Un soir d’hiver, à la sortie du cours de peinture le vent souffle très fort, une pluie fine tombe sur le dos de Caroline qui se dépêche pour reprendre sa voiture et rejoindre le restaurant ou elle doit servir le repas du soir. Elle vient de terminer une œuvre qu’elle tient précieusement d’une main et de l’autre, parapluie et trousse de peintre. Le vent s’engouffre sous le parapluie, fait tomber sa trousse… l’œuvre récente dans le caniveau ! Une voiture arrive au moment précis où Caroline tente de ramasser les objets qui se vautrent dans les flaques d’eau. Un coup de frein trop brusque fait dévier la voiture qui heurte Caroline sur l’asphalte trempé.
C’est un drame qui se déroule dans l’esprit de Caroline, le retard à son travail où elle est attendue, son œuvre finalement achevée détruite en quelques minutes ! Tous ses efforts qui commençaient à être reconnus et allaient être payants détruits en quelques secondes !
C’est trop bête, mais le pire de tout, c’est qu’elle ne peut se relever et que sa jambe est affreusement douloureuse. Un homme sort de la voiture, aide Caroline à se relever, elle ne le peut. Il ramasse les objets éparpillés sur le sol. Caroline est furieuse, elle lui dit vertement et tels qu’ils viennent les mots qui se bousculent dans sa tête, l’homme est catastrophé, il semble anéanti et c’est Caroline qui lui demande d’appeler les pompiers, elle doit aller à la clinique de suite, elle hurle maintenant, la douleur devenant lancinante.
C’est alors l’entrée aux urgences, l’hôpital, les soins et la décision du docteur de devoir la garder dans son service une quinzaine de jours, la plaie étant ouverte. Caroline souffre et est furieuse. Toutes les questions de la terre se bousculent dans sa tête… Pourquoi ? « Il aurait suffit d’une seconde, le temps que je monte sur le trottoir et cet accident aurait pu être évité »
Enfin calmée, elle pense à son grand père et à ce qu’il lui disait :
Petite cause = grand effet. A toutes choses malheur est bon.
Ce n’est que folies ! Ce n’est pas une petite cause premièrement et quel effet pourrait-on prétendre après un accident… !
Le soir même, un énorme bouquet de roses est apporté dans sa chambre, accompagné d’un très gentil mot d’excuses. Par l’infirmière elle sait que de ses nouvelles sont demandées régulièrement par l’inconnu responsable de ses malheurs.
Puis, un après midi, il est venu lui rendre visite. En faisant une petite enquête simple, il avait appris la valeur de Caroline et sa détermination à être reconnue dans la peinture.
« Je suis tellement désolé de cet accident, de vous avoir involontairement pris de votre temps, avoir anéanti votre travail, fait souffrir. Je souhaite de tout cœur vous dédommager bien entendu, mais aussi vous aider dans l’avenir ».

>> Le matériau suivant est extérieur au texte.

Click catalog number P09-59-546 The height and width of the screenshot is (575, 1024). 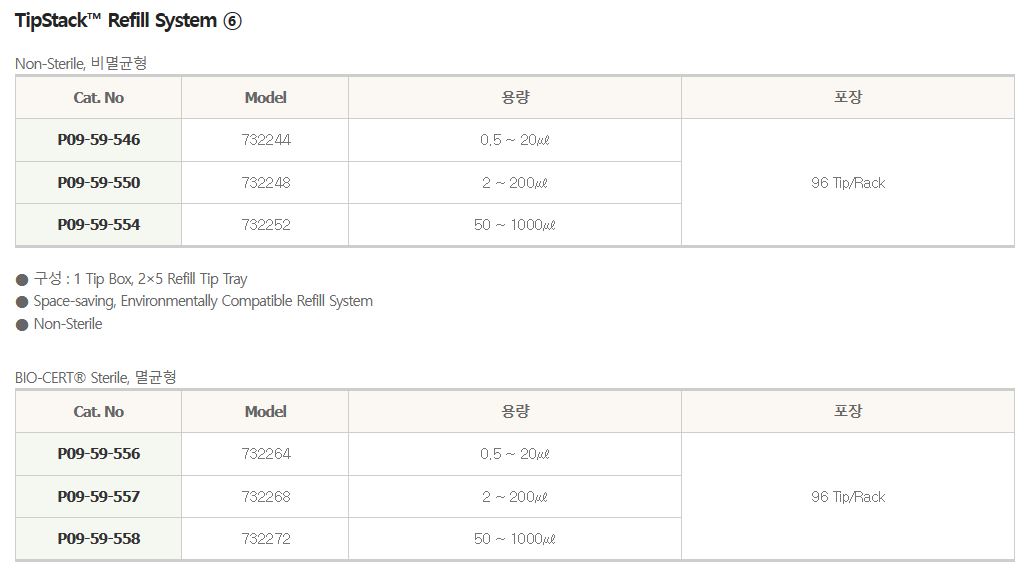coord(99,140)
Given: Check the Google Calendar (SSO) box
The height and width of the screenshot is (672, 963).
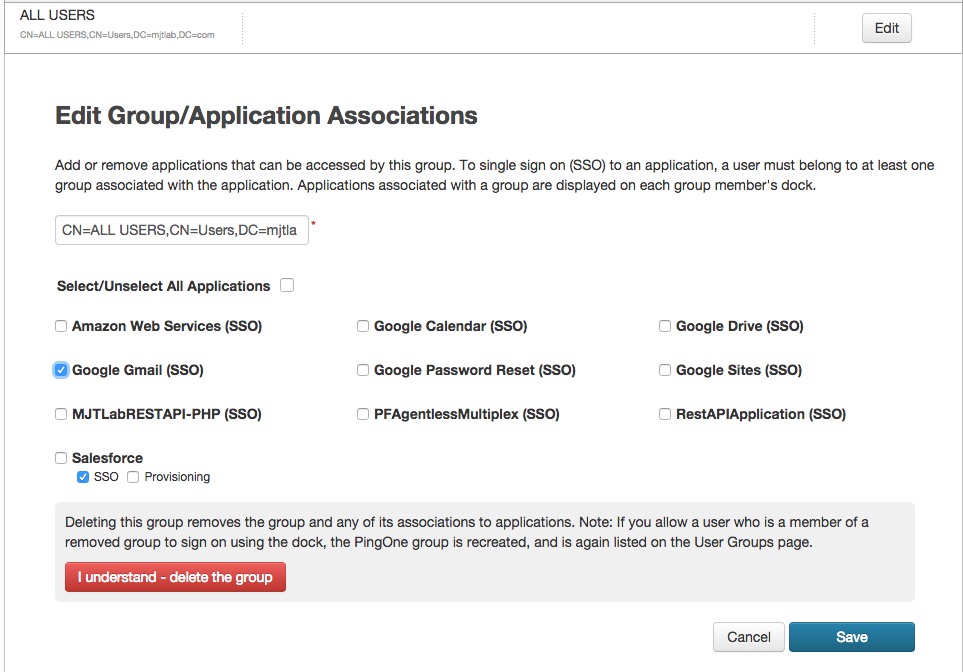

« Un de mes amis galeristes bien connu de la capitale, à qui j’ai parlé de notre rencontre, de votre accident, de votre travail et qui a vu certaines de vos œuvres, vous invite à exposer dans sa galerie. Votre travail est surprenant aucune comparaison ne peut-être faite avec d’autres peintres, vous maîtrisez la couleur et la lumière. Ce sont les mots employés par mon ami, vous pouvez commencer à préparer cette exposition ! ».
C’est le rêve pour Caroline, le rêve de sa vie.
L’angoisse l’étreint. Elle doit tout mettre en œuvre pour que la préparation de cette première exposition, dans ce lieu réputé, soit réussie. Elle ne voudrait pas décevoir son mécène ! Elle aimerait au fond d’elle-même être une révélation. Mais tant d’appelés et si peu d’élus
Malgré sa nervosité tout semble simple et se déroule comme elle le souhaitait, comme elle l’a rêvé, Grand père avait raison !
Verrons-nous un jour, les œuvres de Caroline suspendues aux cimaises de musées, ce sera une autre histoire !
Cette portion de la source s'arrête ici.